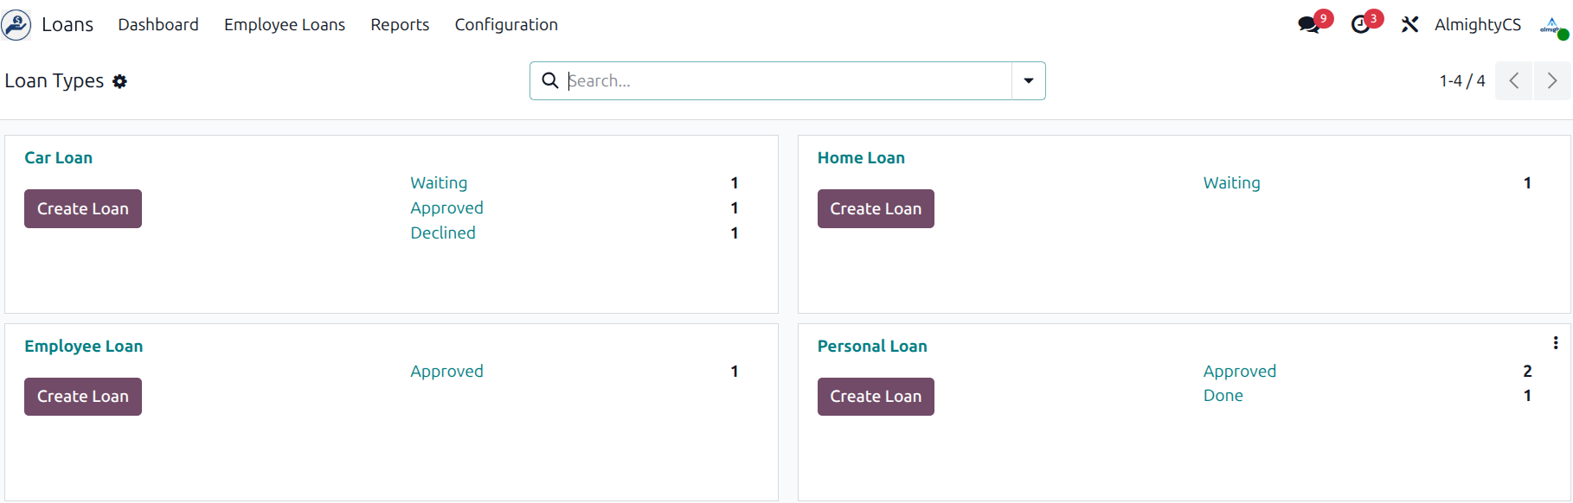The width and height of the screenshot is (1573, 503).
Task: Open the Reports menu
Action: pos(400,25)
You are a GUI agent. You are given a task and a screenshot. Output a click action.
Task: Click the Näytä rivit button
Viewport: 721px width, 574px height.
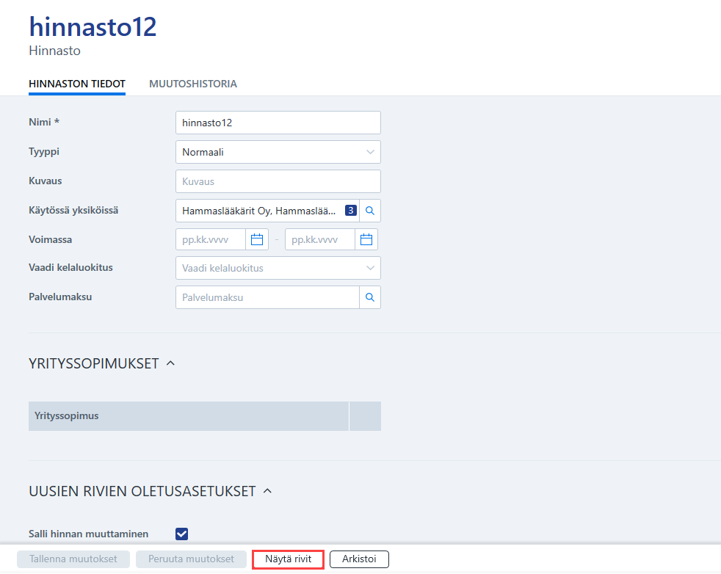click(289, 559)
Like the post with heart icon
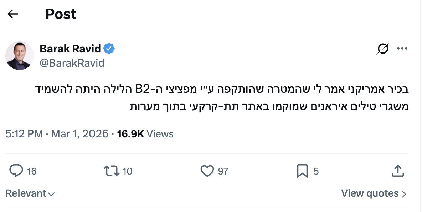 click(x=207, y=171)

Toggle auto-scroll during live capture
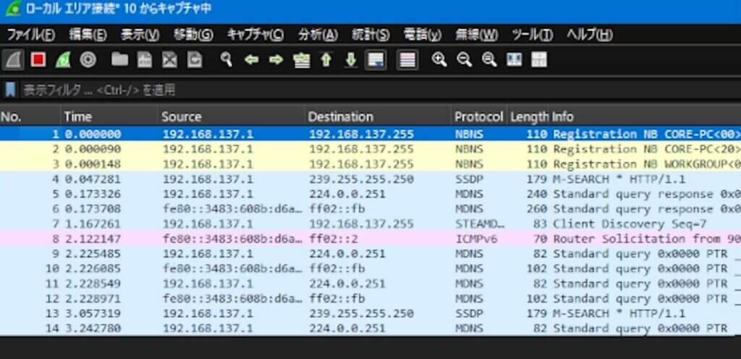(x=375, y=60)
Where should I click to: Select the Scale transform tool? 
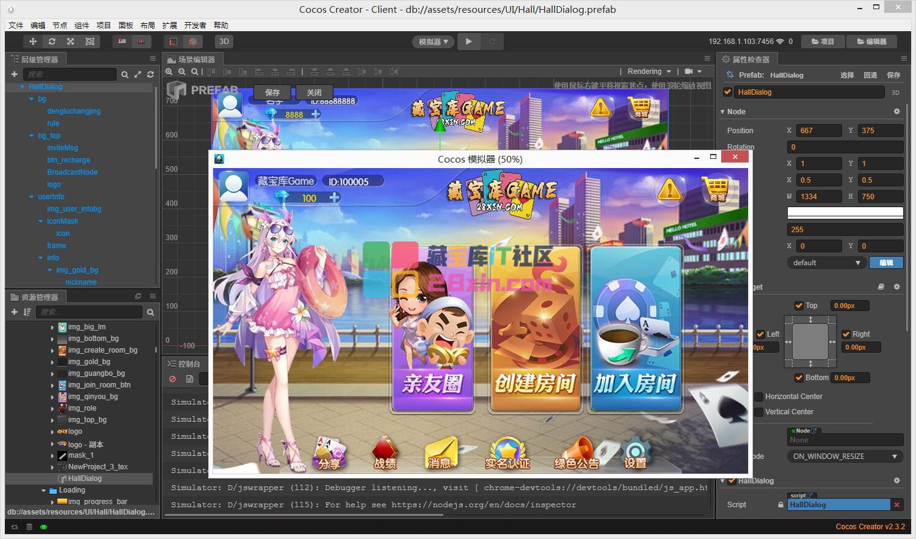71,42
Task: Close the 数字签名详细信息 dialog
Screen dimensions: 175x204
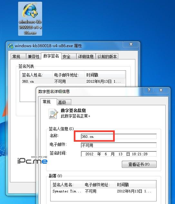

---

Work required: Rewrite all of the data above with "Viewport" replaced by "Window" and nothing else changed, leaving out the pictures.

Task solution:
The width and height of the screenshot is (1573, 503).
Task: Open the Reports menu
Action: pos(400,25)
You are a GUI agent. You are given a task and a screenshot. Output a click action.
Task: Click the Näytä rivit button
Window: 721px width, 574px height.
click(289, 559)
Like the post with heart icon
 click(x=207, y=171)

Toggle auto-scroll during live capture
(x=375, y=60)
Where should I click to: Select the Scale transform tool? 
71,42
Task: Close the 数字签名详细信息 dialog
Screen dimensions: 175x204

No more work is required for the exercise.